Anche la vicenda dei due marò, che ha invaso la festa della Repubblica, sta assumendo una connotazione sbagliata. Che si discuta sulle regole di ingaggio, sulla possibilità di un’estradizione e di un giudizio affidato alle autorità italiane, sulla effettiva responsabilità dei due indagati o piuttosto degli altri quattro marò che con loro erano a bordo della nave mercantile italiana, è sacrosanto e corretto, perché attiene alle garanzie giudiziarie che devono valere per tutti. Ma riempire la vicenda di retorica patriottica trasformando due accusati di omicidio (che siano Latorre e Girone o altri è uguale) in due vittime o addirittura due eroi, dimenticando che sono morte due persone innocenti, sparate per errore, non lo si può accettare.

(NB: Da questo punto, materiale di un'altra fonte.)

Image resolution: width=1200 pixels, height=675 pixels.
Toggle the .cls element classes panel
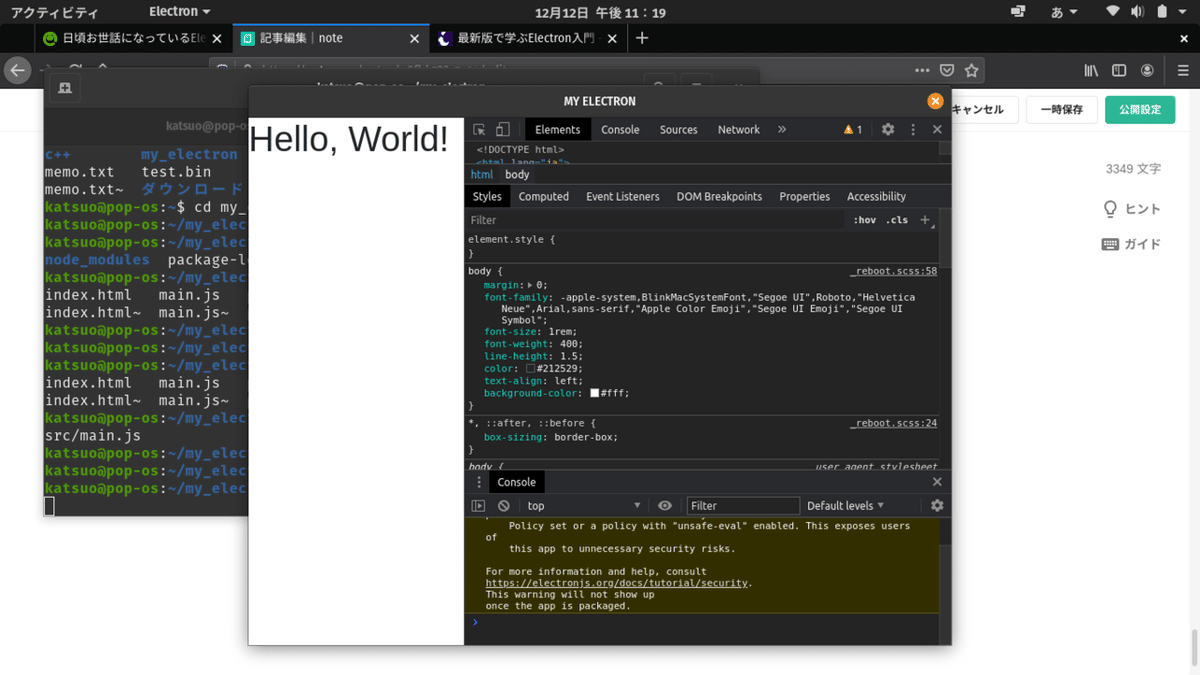(x=897, y=220)
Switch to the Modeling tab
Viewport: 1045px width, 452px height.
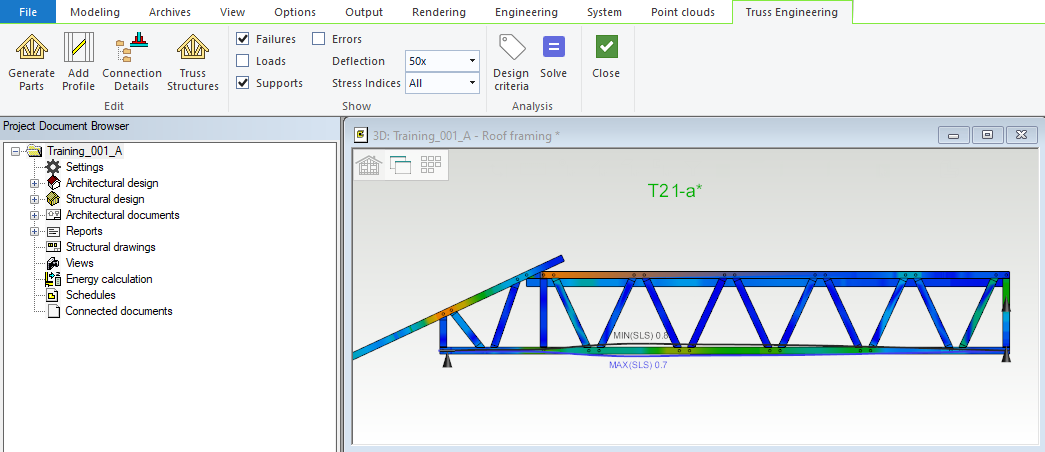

Così come non si può accettare il fatto che il 2 giugno diventi il pretesto per santificare i militari, a prescindere. Soprattutto in una nazione nella quale si sono nascoste le ambiguità della Folgore, sia all’estero che dentro le loro caserme (vedi la “Gamerra” di Pisa e il caso di Emanuele Scieri). Smettiamola con il patriottismo, che in questa accezione, in Italia, è sempre stato o ridicolo o pericoloso e tragico, senza mai conoscere mezze misure. L’unico patriottismo utile dovrebbe essere quello a difesa della Costituzione, visti i continui assalti che, ogni volta che cambia un governo, si trova a fronteggiare. E cominciamo a dare al 2 giugno l’impronta di una vera festa repubblicana, dove i militari possano partecipare come parte di questa nazione, ma senza quel ruolo di protagonisti che, per nostra fortuna, nella storia della Repubblica, non hanno mai avuto.